CRA estimates that the aggregate incremental costs that it has incurred and will
incur in order to comply with Year 2000 requirements will not exceed $200,000.
However, CRA may experience delays in implementing the replacement software,
which could disrupt its operations, create delays in billing clients and require
CRA to spend significant amounts of money to correct the problem. Moreover, CRA
may discover undetected Year 2000 errors or defects in its other internal
software systems and, if such errors or defects are discovered, the costs of
making such systems Year 2000 compliant could have a material adverse effect on
CRA's business, financial condition and results of operations.

CRA relies on third-party vendors that may not be Year 2000 compliant for some
equipment and services. To date, CRA has not conducted a Year 2000 review of all
of its vendors. In many cases, these vendors have no obligation to provide CRA
with information regarding their Year 2000 compliance. Failure of systems
maintained by CRA's vendors to operate properly with regard to the Year 2000 and
thereafter could require CRA to incur significant unanticipated expenses to
remedy any problems or replace affected vendors and could have a material
adverse effect on CRA's business, financial condition and results of operations.
Except as described above, CRA has not developed a contingency plan to address
situations that may arise if it or its vendors are unable to achieve Year 2000
compliance. The cost of developing a contingency plan, if necessary, could be
significant.



                                       12
<PAGE>   13
ITEM 2. MANAGEMENT'S DISCUSSION AND ANALYSIS OF FINANCIAL CONDITION AND RESULTS
        OF OPERATIONS

RISK FACTORS

This section includes important factors that could have a material adverse
effect on our business, financial condition and results of operations.

WE DEPEND UPON ONLY A FEW KEY EMPLOYEES TO GENERATE REVENUES

 Our business consists primarily of the delivery of professional services and,
accordingly, our success depends heavily on the efforts, abilities, business
generation capabilities and project execution of our Employee consultants. If we
lose the services of any consultant or if our consultants fail to generate
business or otherwise fail to perform effectively, that could have a material
adverse effect on our business, financial condition and results of operations.
Our consultants generated engagements that accounted for approximately 79% of
our revenues in each of fiscal 1997 and fiscal 1998. Our top five consultants in
each of fiscal 1997 and fiscal 1998 generated approximately 33% of our revenues
in those years. We do not have any employment or non-competition agreements with
our consultants. Each consultant can terminate his or her relationship with us
at will and without notice and can begin to compete with us at any time.
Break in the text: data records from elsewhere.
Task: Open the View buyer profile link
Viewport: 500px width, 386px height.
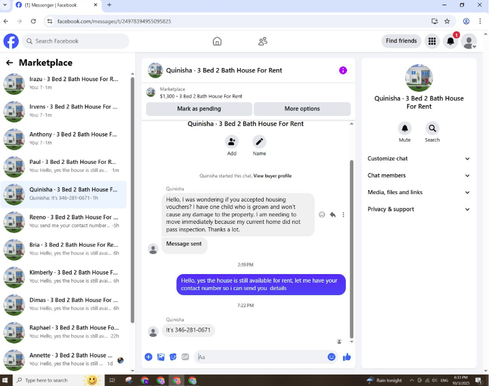Action: pyautogui.click(x=272, y=176)
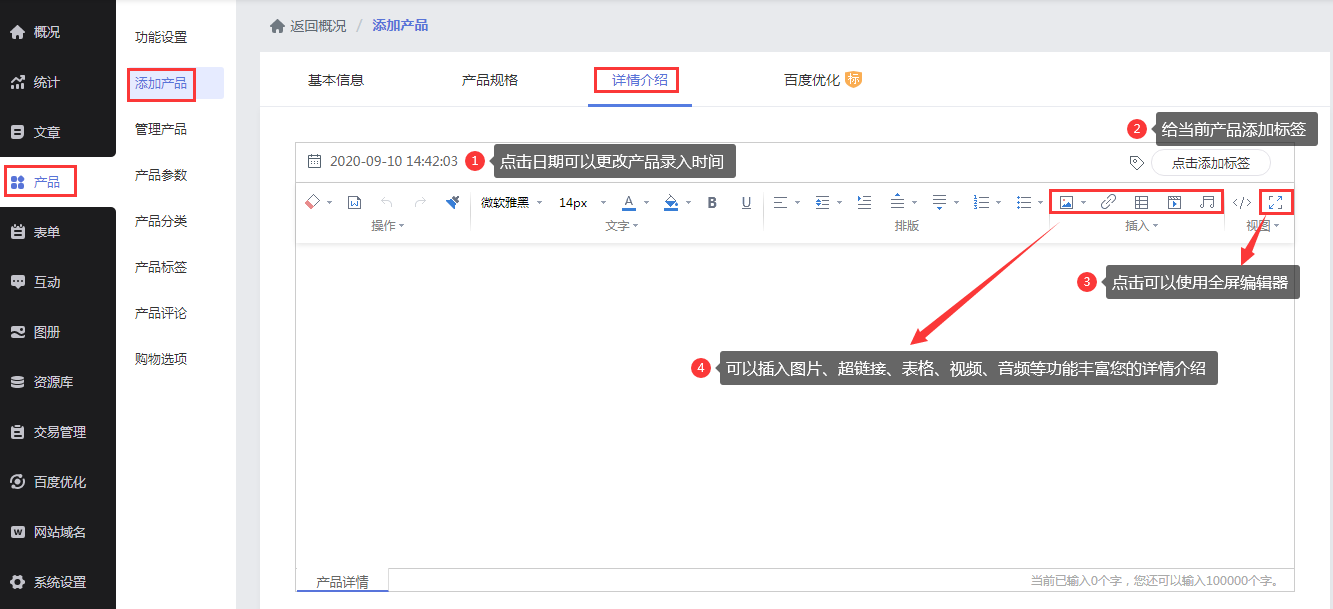1333x609 pixels.
Task: Click the format painter brush icon
Action: click(x=452, y=202)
OUR BUSINESS COULD SUFFER IF WE ARE UNABLE TO HIRE ADDITIONAL QUALIFIED
CONSULTANTS AS EMPLOYEES

 We must hire increasing numbers of highly qualified, highly educated
consultants as employees. Our failure to recruit and retain a significant number
of qualified consultants could have a material adverse effect on our business,
financial condition and results of operations. Relatively few potential
employees meet our hiring criteria, and we face significant competition for
these employees from our direct competitors, academic institutions, government
agencies, research firms, investment banking firms and other enterprises. Many
of these competing employers are able to offer potential employees significantly
greater compensation and benefits or more attractive lifestyle choices, career
paths or geographic locations than we can. Increasing competition for these
consultants may also significantly increase our labor costs, which could have a
material adverse effect on our margins and results of operations.
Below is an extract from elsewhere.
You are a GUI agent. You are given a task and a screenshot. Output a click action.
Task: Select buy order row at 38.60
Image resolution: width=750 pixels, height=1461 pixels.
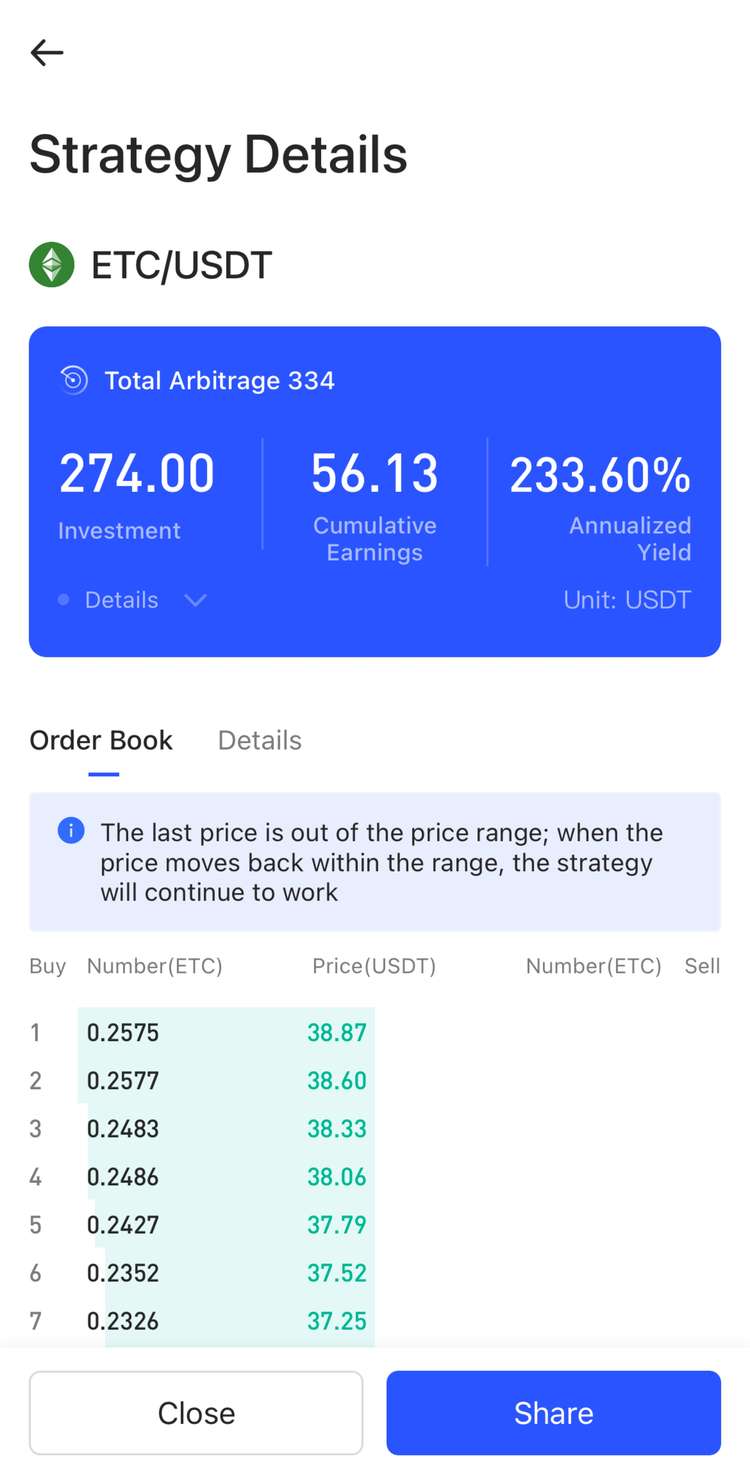point(226,1080)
OUR FAILURE TO MANAGE OUR EXPANDING BUSINESS SUCCESSFULLY COULD ADVERSELY AFFECT
OUR REVENUES AND RESULTS OF OPERATIONS

Any failure on our part to manage growth successfully could have a material
adverse effect on our business, financial condition and results of operations.
We have been experiencing significant growth in our revenues and employee base
as a result of both internal growth and acquisitions. This growth creates new
and increased management, consulting and training responsibilities for our
employee consultants. This growth also increases the demands on our internal
systems, procedures and controls, and on our managerial, administrative,
financial, marketing and other resources. We depend heavily upon the managerial,
operational and administrative skills of our officers, particularly James C.
Burrows, our President and Chief Executive Officer, to manage this growth. New
responsibilities and demands may adversely affect the overall quality of our
work. No member of our management team has experience in managing a public
company other than CRA. We have also recently opened offices in new geographic
locations and may open additional offices in the future. Opening new offices may
entail substantial start-up and maintenance costs.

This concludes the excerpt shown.